▶ [Extract provided]:
..............................
### `Re-quantification`

The re-quantification consists of 7 steps

![Re-quantification.png](images/Re-quantification.png)

In [None]:
import os
import shutil
import glob
import numpy as np
import pandas as pd
from pyopenms import *
import plotly.express as px

#### `1) Split consensus`

 Split the ConsensusMap into features that have no missing values, and features that have at least one missing value; requantify only the missing values. 

In [None]:
interim= os.path.join("results", "interim")
path = os.path.join(interim, "Requantification")
if not os.path.exists(path): # if it doesn't exist
    os.mkdir(path) # create a path directory
    
# split ConsensusMap
consensus_map = ConsensusMap()
ConsensusXMLFile().load(os.path.join(interim, "Preprocessing", "consensus" + ".consensusXML"), consensus_map)

headers = consensus_map.getColumnHeaders()

complete = ConsensusMap(consensus_map)
complete.clear(False)
missing = ConsensusMap(consensus_map)
missing.clear(False)

for cf in consensus_map:
    if len(cf.getFeatureList()) < len(headers): #missing values
        missing.push_back(cf)
    else:
        complete.push_back(cf) #no missing values

ConsensusXMLFile().store(os.path.join(path, "consensus_complete" + ".consensusXML"), complete)
ConsensusXMLFile().store(os.path.join(path, "consensus_missing" + ".consensusXML"), missing)

# get intensities as a DataFrame
result = missing.get_df()
result= result.reset_index()
result= result.drop(columns= ["sequence"])
# store as tsv file
result.to_csv(os.path.join(path, "FeatureMatrixNaN.tsv"), sep = "\t", index = False)
..............................
▶ [Supplied information]:
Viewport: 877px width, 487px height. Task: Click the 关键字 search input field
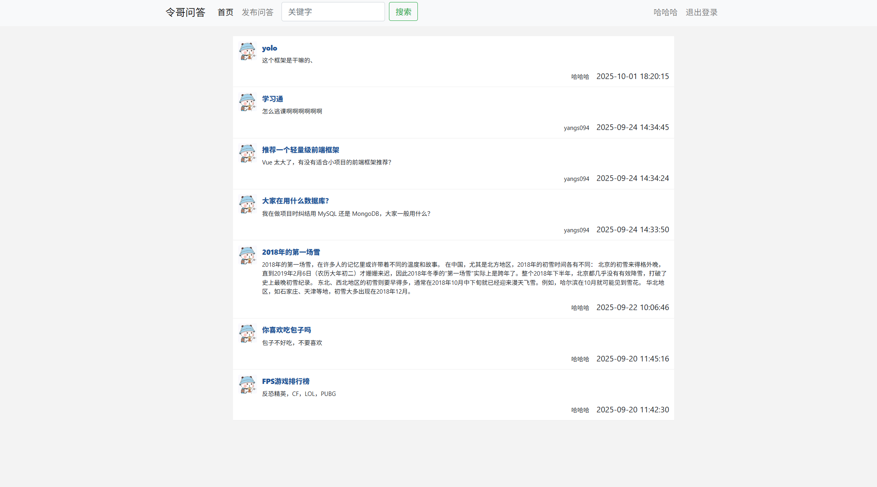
..............................
▶ [Set task]: Please transcribe the re-quantification text between "Split the ConsensusMap" and "headers = consensus_map.getColumnHeaders()", inclusive. The data has no connection to the re-quantification text.

▶ [Correct output]:
Split the ConsensusMap into features that have no missing values, and features that have at least one missing value; requantify only the missing values. 

In [None]:
interim= os.path.join("results", "interim")
path = os.path.join(interim, "Requantification")
if not os.path.exists(path): # if it doesn't exist
    os.mkdir(path) # create a path directory
    
# split ConsensusMap
consensus_map = ConsensusMap()
ConsensusXMLFile().load(os.path.join(interim, "Preprocessing", "consensus" + ".consensusXML"), consensus_map)

headers = consensus_map.getColumnHeaders()